### FRAGMENTO DE TEXTO
- - - - - - -
Esta semana se ha dado a conocer el contenido de la nueva ley de los riders, fruto de un acuerdo entre los agentes sociales, que reconoce a los repartidores como asalariados de pleno derecho y no como autónomos. Además, el texto incluye otro artículo que obliga a las empresas de delivery a informar a sus empleados de las reglas de los sistemas de inteligencia artificial que afecten a las condiciones de trabajo. Una nueva norma que se parece a las que están aprobando otros países como Italia y que pretende dar respuesta a una demanda social que volvió a acentuarse el mes pasado, cuando se conoció la noticia del accidente mortal de un repartidor en Madrid, al que costó identificar porque estaba subcontratado por otro rider y cargaba una mochila que no coincidía con la de la empresa a la que servía.
Cuando la dignificación del trabajo tiene que llegar por imperativo legal acaba dejando siempre un regusto agridulce, ya que pone de manifiesto que sigue habiendo carencias importantes en los principios que deberían regir el management empresarial. De hecho, en el caso de los repartidores seguirán existiendo retos pendientes que no resuelve la nueva ley, como la formación, los métodos de trabajo o los requisitos del transporte que pueden utilizar. En este sentido, algunas asociaciones de consumidores ya han alertado sobre cuestiones tan relevantes como la seguridad alimentaria en el delivery, exigiendo mayor control sobre la higiene, la temperatura o la correcta manipulación de la comida.
- - - - - - -
Continúa el texto sobre la nueva ley de los riders a partir de su última oración.

### MATERIAL PROPORCIONADO
- - - - - - -
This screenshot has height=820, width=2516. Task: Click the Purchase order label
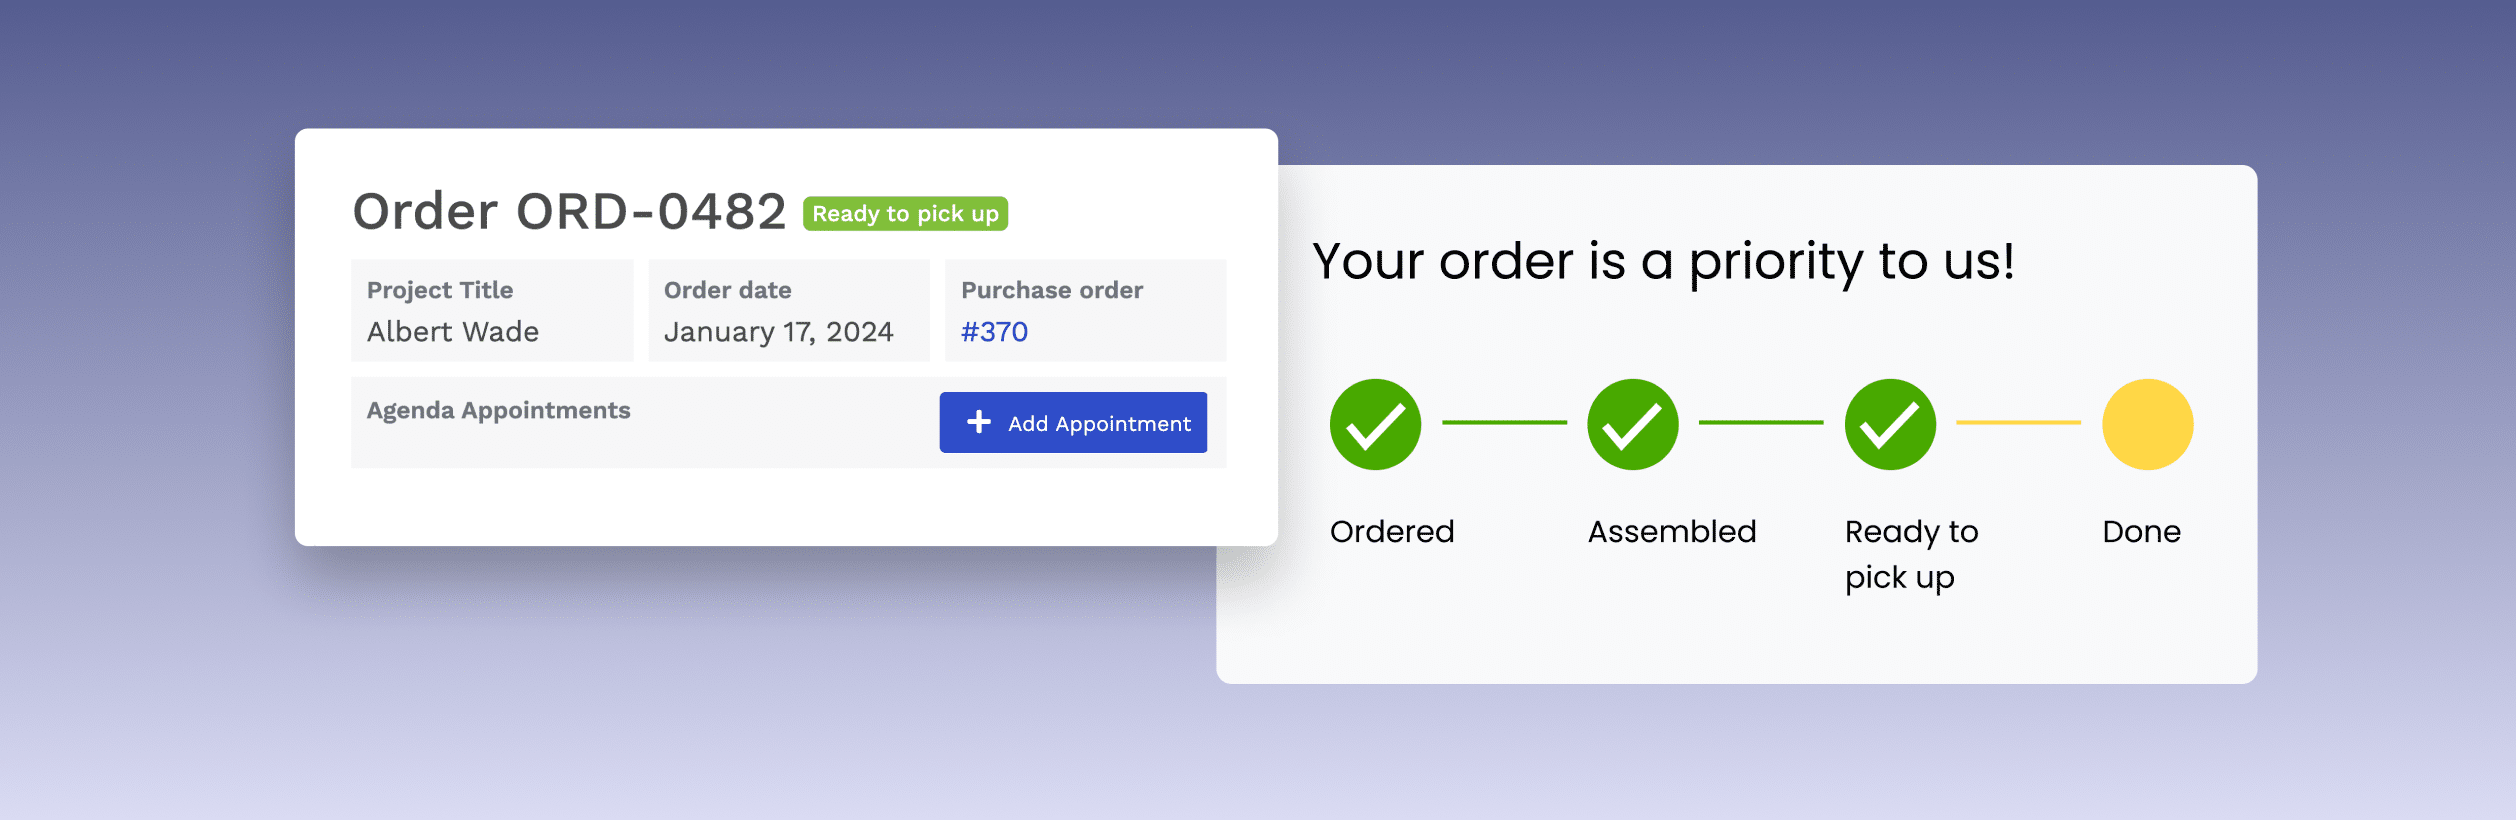tap(1052, 290)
- - - - - - -
### RESPUESTA ESCRITA
Estamos ante un sector en clara expansión. Según datos de Kantar Worldpanel, el 2020 se cerró con crecimientos del 60% en la facturación de la comida a domicilio. Pero para garantizar la escalabilidad del negocio será necesario seguir mejorando los procesos y evitar lo que el economista Carlo Maria Cipolla denominó “comportamiento estúpido”, refiriéndose a los actos que no acaban beneficiando a nadie. Y es que en el delivery existe el riesgo real de entrar en una dinámica negativa en la que los trabajadores estén insatisfechos por las malas condiciones, los clientes no reciban un buen servicio, los restauradores consideren que pagan por algo que no les beneficia y las empresas de reparto empeoren su imagen y dejen de aportar valor.
Antonio ha vuelto a Barcelona. Ahora trabaja como repartidor en una hamburguesería. Tiene contrato fijo, cobra un sueldo digno, conoce su horario, le proporcionan una moto limpia y le han formado en manipulación de alimentos. El amor bilbaíno ya no le acompaña, pero está contento.